**Your assignment**
Give all of the data again exactly as written, omitting every image.

**Record set**

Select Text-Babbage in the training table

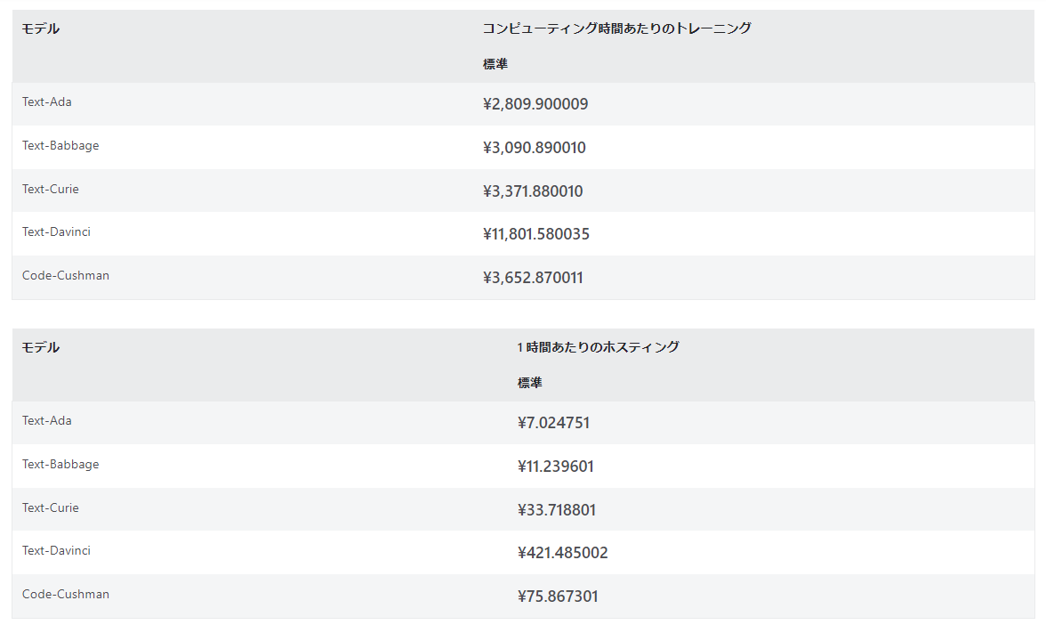[x=60, y=146]
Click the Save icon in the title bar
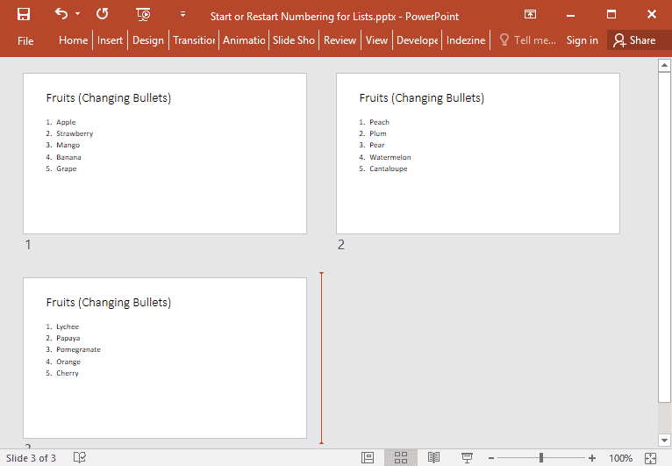 click(x=24, y=14)
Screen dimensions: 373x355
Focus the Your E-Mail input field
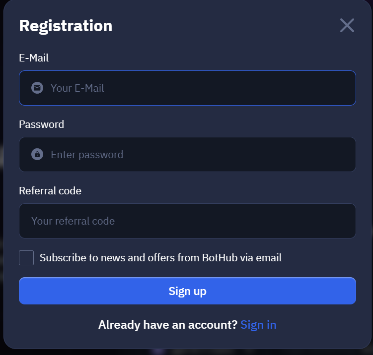187,88
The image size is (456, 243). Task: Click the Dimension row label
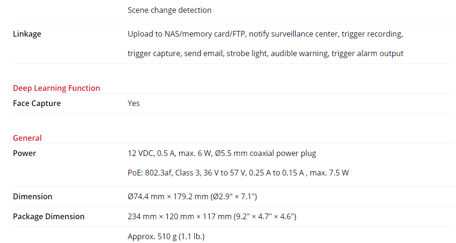pyautogui.click(x=32, y=196)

**Written answer**
Select Text-Babbage in the training table

[x=60, y=146]
Click the Save icon in the title bar
 click(x=24, y=14)
Screen dimensions: 373x355
Focus the Your E-Mail input field
187,88
The image size is (456, 243). Task: Click the Dimension row label
pyautogui.click(x=32, y=196)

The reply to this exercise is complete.